_EXERCISES:_
• 1. Answer these questions from the film review:
(a) Whose film did Harvey Weinstein refuse to distribute?
(b) In what city did the reviewer see the sold-out show?
(c) Which author do the group discussions in the movie seem to come from?
• 2. Write a continuation of the film review, starting from where it stops.

_TEXT TO READ:_
= = = =

Like the recent "Bullet Train," this is a romp - what Glenn Frey called "Heartache Tonight," incidentally ("which, let's face it, is what it is ... " is what he said; look it up!). I don't know why the Glenn Frey quote occurs to me, exactly, but it seems appropriate. All the skewered people and geysers of blood are, like in "Bullet Train," meant in good fun - we're in an area past worrying, here, and Tom Savini's special-effects laden trips aren't the point, here. But, then again, neither is some of the gloomy despondency that accompanies such work - and leads to Eli Roth's "Hostel," which offended Harvey Weinstein (he refused to distribute it) and lead to a whole slew of slow-down-and-dwell-on-it pictures, not the least being James Wan and his "Saw" series, which can't tell if it's ripping off David Fincher's "Seven" (serial killer with a long game plan) or Takashi Miike's "Audition" (well - you know - or you can tell from the *poster*), in any case depriving us of the money shot from the latter because he'd rather keep it off-screen. (*Sigh* ... ) In any event, the energy here is good and constant, and like in "Bullet Train" with its figuring "mansplaining" into the dialogue, here we've entered a diagetic space in film one could only call "post-post-modern"; the group discussions from the beginning and as a continuing thread throughout the film to help with co-dependent relationships seem out of Chuck Palahniuk, whether it's The Narrator in "Fight Club" meeting Darla or, similarly, the guy in "Choke" going to these sort of meetings in an overwrought, desperate bid to connect, make *any* connection - but such is modern life, and the movie skips gaily over such pretenses and pretensions. It wouldn't be much fun if it didn't skip ahead 180 miles and hour, and we weren't already familiar with narcos, group sessions, Asian female cops, young sensitive guys, Nicholas Cage, and, for that matter, the corpus of Chuck Palahniuk - which we are. Why not go? The show I went to in Portland was *sold out*, and it was just a Saturday matineé. Which is the point. Why not go ... ?? Why *not* ... ?? Heh-heh. (Nicholas Cage Dracula Pez™ dispenser coming soon - just kidding!!!)

Haute tension
(2003)

.

= = = =

_SOURCE MATERIAL:_
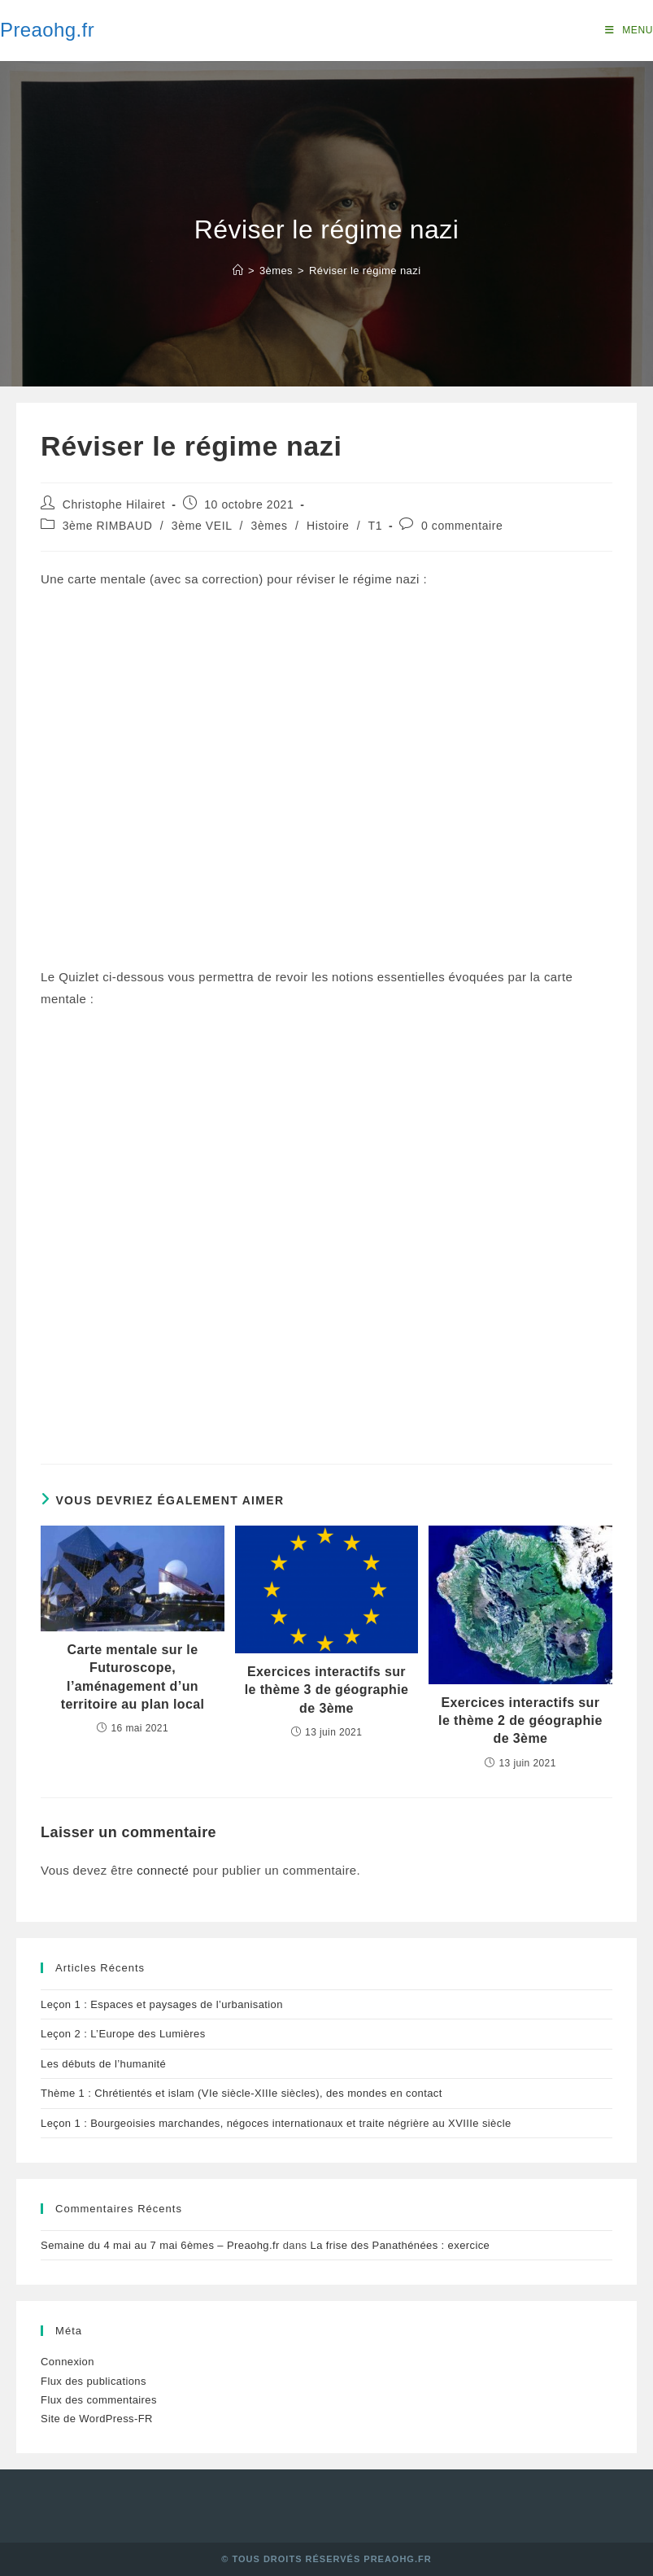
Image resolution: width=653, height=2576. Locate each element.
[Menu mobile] (629, 30)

= = = =

_TASK-BY-TASK ANSWERS:_
• 1.
(a) Eli Roth's "Hostel"
(b) Portland
(c) Chuck Palahniuk

• 2.
The second reel couldn't have happened. I'm sorry, but this movie is ridiculous -- and I drove out to the periphery of Portland city-proper, 82nd Ave., where I saw "White Boy Rick" and even "Yoga Hosers" (who cares?) to see this movie. *She can't have done both*. *She can't be riding in the back of the truck with her tied-up friend, and also driving it*. What am I supposed to do, with this ... ?? I'm sitting there, in the audience, with my popcorn and my jaw's agape ... "No -- no no no, that *can't* be ... " -- But yes! Yes it *was*! They've out "Sixth Sense"-d the "Sixth Sense" movie, they've outdone the "Usual Suspects" motive to make you watch the whole thing all over *again* ... it's just, "We say so!" What a modern variant. But it doesn't make any *sense*.

Yes, it's bloody. *But it doesn't make any sense*.

So.

Bone Tomahawk
(2015)

Terrific!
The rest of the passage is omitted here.